Гудрун в образе печальной старухи – полная противоположность Унн, которая до последнего оставалась твердой, сильной и несгибаемой. Оба персонажа воплощают собой разные типажи женщин эпохи викингов. Одна всю жизнь провела на родной земле, а другая много странствовала, но их столь отличные судьбы показывают нам, как сильно на жизнь женщина давили внешние обстоятельства. Они обе умны, харизматичны и вызывают восхищение. В их жизни были натянутые, порой крайне сложные отношения с супругами и другими мужчинами. Браки, в которые они вступали, преимущественно заключались против их воли, но при этом их дух и уверенность в собственных силах крепли день ото дня. Они обе становятся женами, матерями, а затем и вдовами, а мужья и прочие родственники – жертвами бессмысленного, жестокого насилия. В старости они стремятся сохранять достоинство, даже несмотря на немощь, болезни и копившиеся годами огорчение. Они с любовью относятся к детям и внукам, но при этом готовы решительно распоряжаться их судьбами. Это женщины, которые почти никогда не дают слабины. Как и Эстрид из Таби, они пережили обращение в другую религию. Согласно одной из версий, Унн обратилась в христианство[487]. Подобного рода метаморфозы , иллюстрирующие переход от старого уклада жизни к новому, был крайне важен для рассказчиков. Но, несмотря ни на что, любая женщина в итоге должна вступить в финальную схватку с Элли или спокойно упасть в ее объятия, в то время как память о них продолжают хранить рунические камни, курганы и письменные источники.

Заключение

В «Саге о людях из Лососьей долины» переход от язычества к христианству символизирует перенос останков вёльвы в пустынную местность. Перезахоронение – важный литературный мотив, призванный убедить читателей-христиан, вивших в XIII веке в том, что души их языческих предков будут иметь шанс на спасение. В предыдущей главе мы также упоминали два захоронения с останками женщин, которых принято считать вёльвами. Женщина из Фюрката умерла примерно в то же время, когда король Харальд I Синезубый принял христианство, а останки «Язычницы из Пила» покоятся на христианском кладбище, хотя сама она, скорее всего, в новую веру не обращалась. Можно предположить, что викинги-язычники мирно сосуществовали с христианами, что не исключает смешанных чувств, которые вызывали у них происходившие перемены. В «Саге о Ньяле» приводится виса женщины-скальда Стейнунн Рефсдоттир о нападении на христианского миссионера Тангбранда, чей корабль потерпел крушение по пути в Исландию. Поэтесса хвастливо сообщает нам, что судно было разбито усилиями Тора, и добавляет едкое замечание: «Верно, Христос позабыл / О быке обиталища рыбы»[488] . Но в этой же саге говорится и о том, что очень скоро страна приняла новую веру.

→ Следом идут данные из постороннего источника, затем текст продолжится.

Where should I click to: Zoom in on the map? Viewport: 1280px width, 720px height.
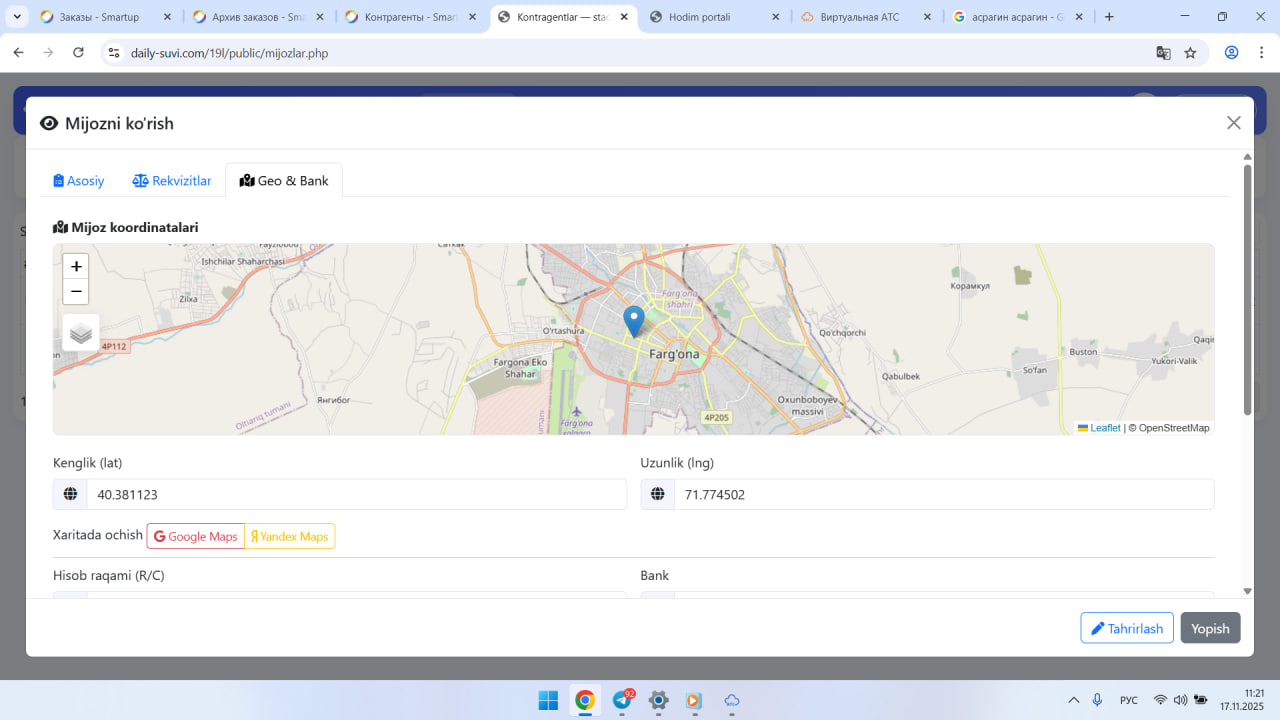click(x=76, y=266)
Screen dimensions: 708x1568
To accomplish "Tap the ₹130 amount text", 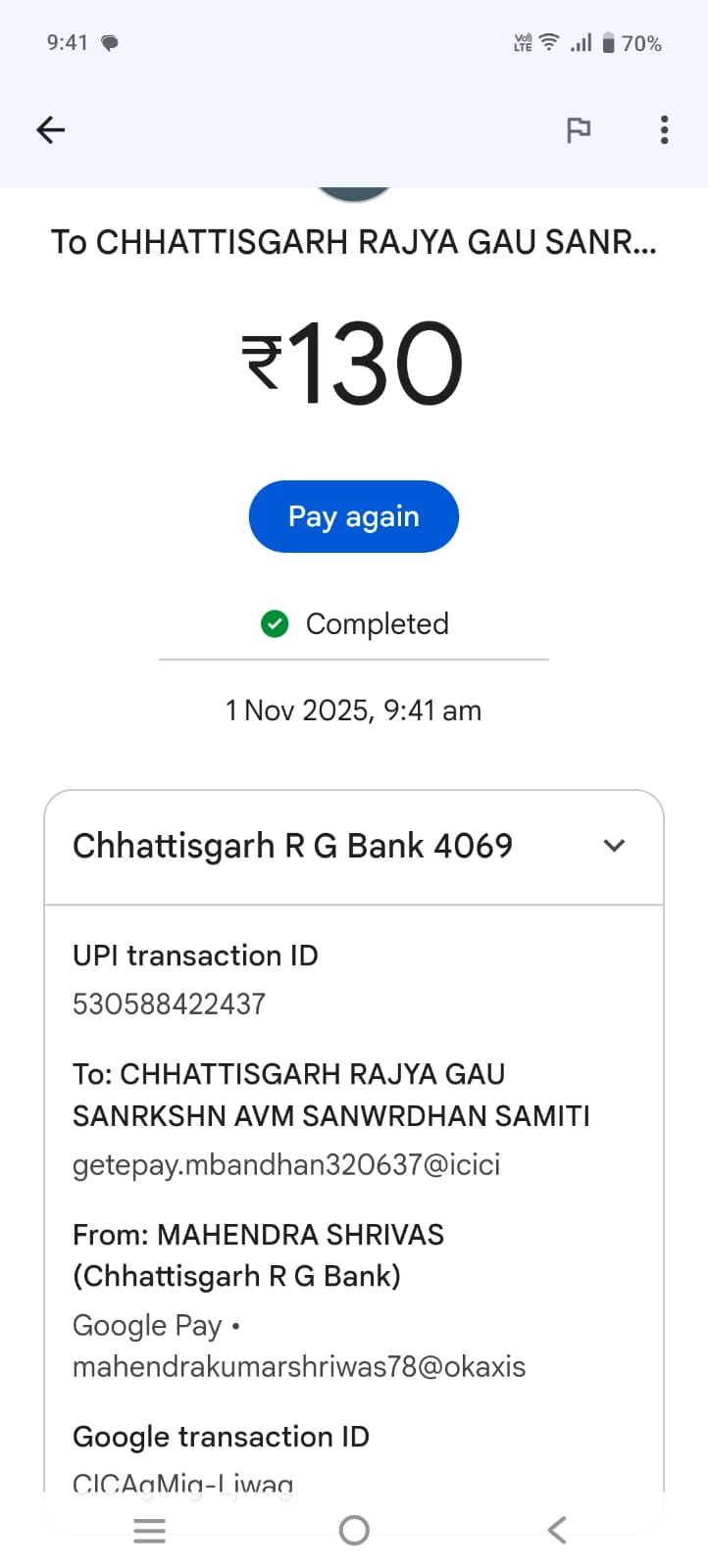I will tap(353, 364).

Еще одна поэма исландца Сигхвата Тордарсона (см. главу 4), написанная вскоре после обращения Норвегии, описывает женщин, с которыми скальд сталкивается во время своих путешествий по Швеции, как привычно цепляющихся за своих старых богов. При этом мы знаем, что христианство приняли многие норвежские женщины[489]. Предполагается, что первая церковь в Гренландии была построена именно женщиной – Тьодхильд, дочерью Эйрика Рыжего, в саге о котором говорится следующее: «Эйрик не хотел оставлять старой веры. <…> Тьодхильд не захотела больше жить с Эйриком, после того как приняла христианство, и ему это очень не нравилось»[490]. Шведские рунические камни тоже стали свидетелями угасания языческих верований: со временем на них все чаще можно было встретить слова о том, что женщины искали заступничества Девы Марии[491]. О том, как причудливо порой уживались две традиции, свидетельствует каменный крест в Госфорте, Камбрия. На одной его стороне изображена Мария, держащая сосуд, а на другой стороне – ухаживающая за Локи Сигюн, в руках у которой можно заметить ровно такой же сосуд. Это прекрасный пример того, как автор монумента подчеркнул заботу, с которой скандинавские женщины относились к своим мужьям, вне зависимости от того, какую веру они исповедовали.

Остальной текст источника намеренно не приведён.